Pictures aside, write out the data exactly as it reads.

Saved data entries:
- - -
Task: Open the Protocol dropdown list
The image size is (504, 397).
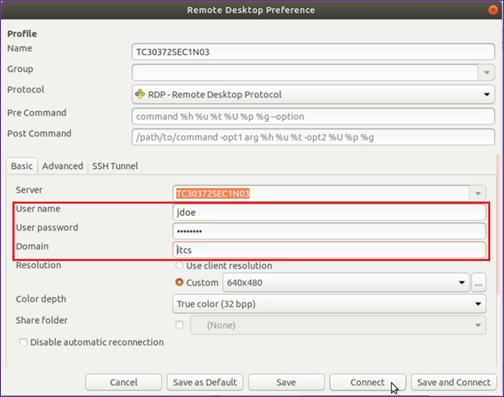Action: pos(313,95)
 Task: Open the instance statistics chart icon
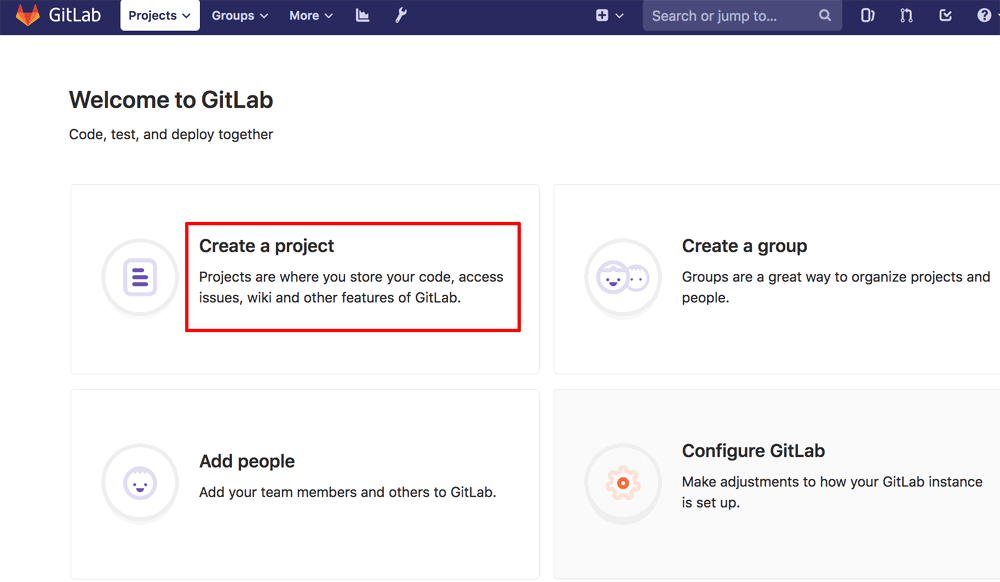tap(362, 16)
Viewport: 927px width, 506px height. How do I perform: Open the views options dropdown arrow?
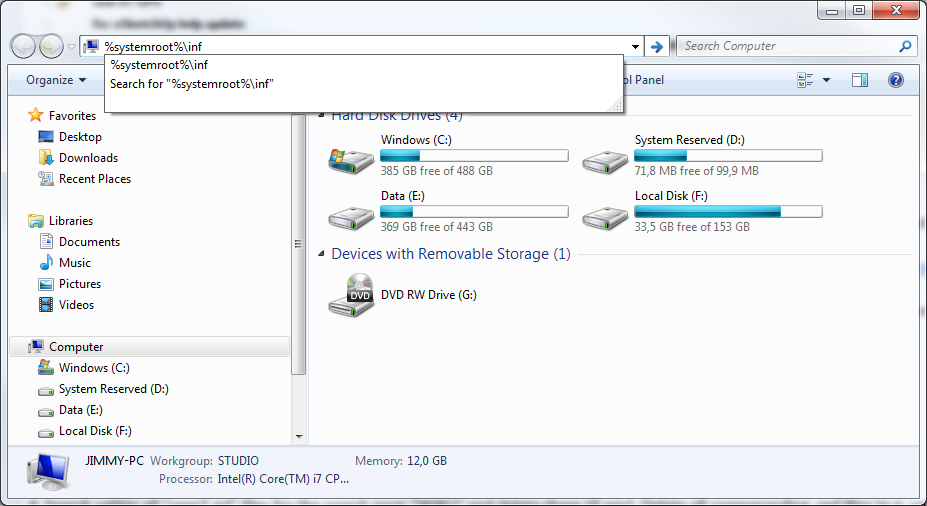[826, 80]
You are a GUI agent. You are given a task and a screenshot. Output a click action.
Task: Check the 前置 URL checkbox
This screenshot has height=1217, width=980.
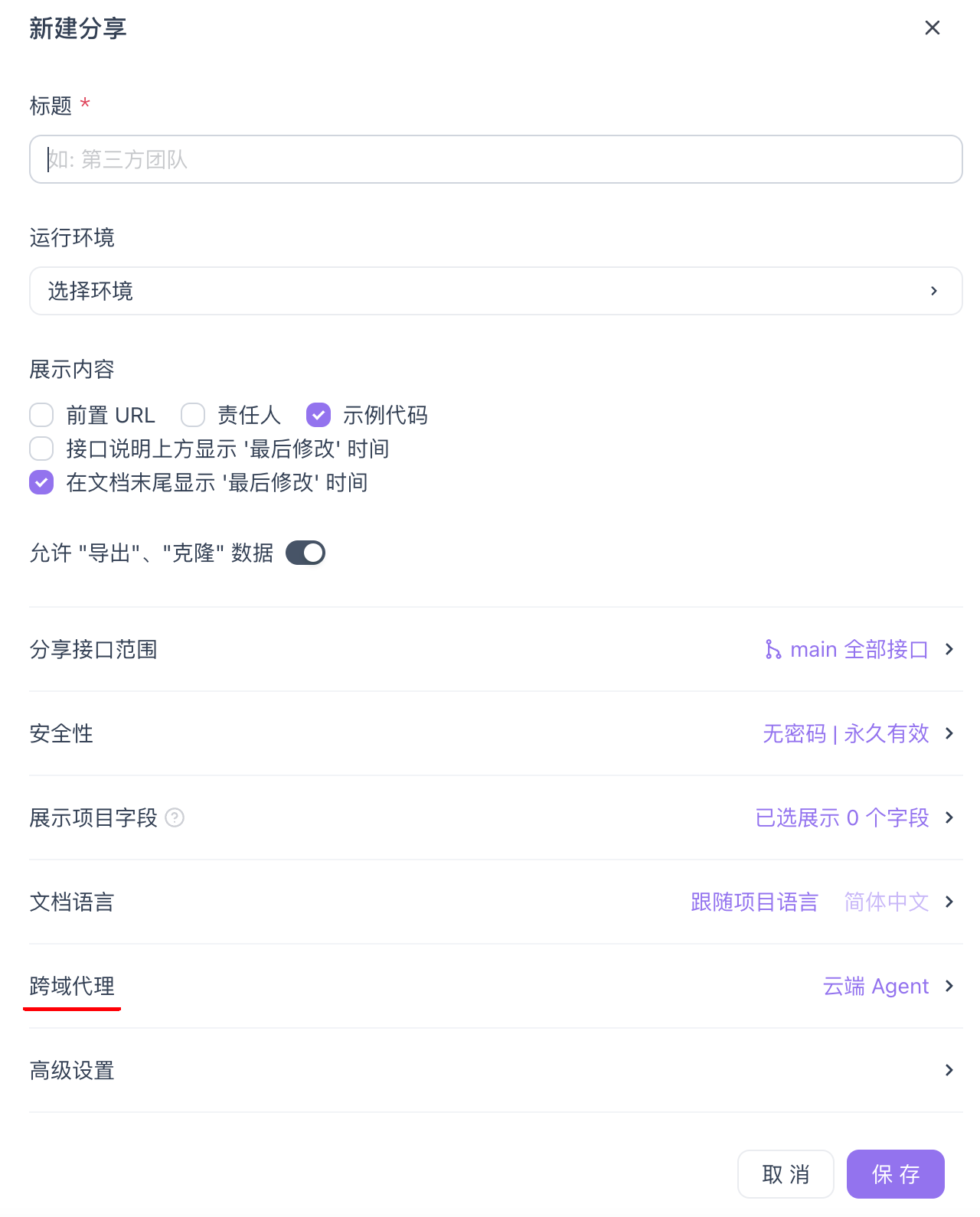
- - -
§ Response
Task: Open the Protocol dropdown list
The image size is (504, 397).
Action: pos(313,95)
 Task: Open the instance statistics chart icon
tap(362, 16)
Viewport: 927px width, 506px height. How do I perform: Open the views options dropdown arrow?
[826, 80]
You are a GUI agent. You are given a task and a screenshot. Output a click action.
Task: Check the 前置 URL checkbox
This screenshot has height=1217, width=980.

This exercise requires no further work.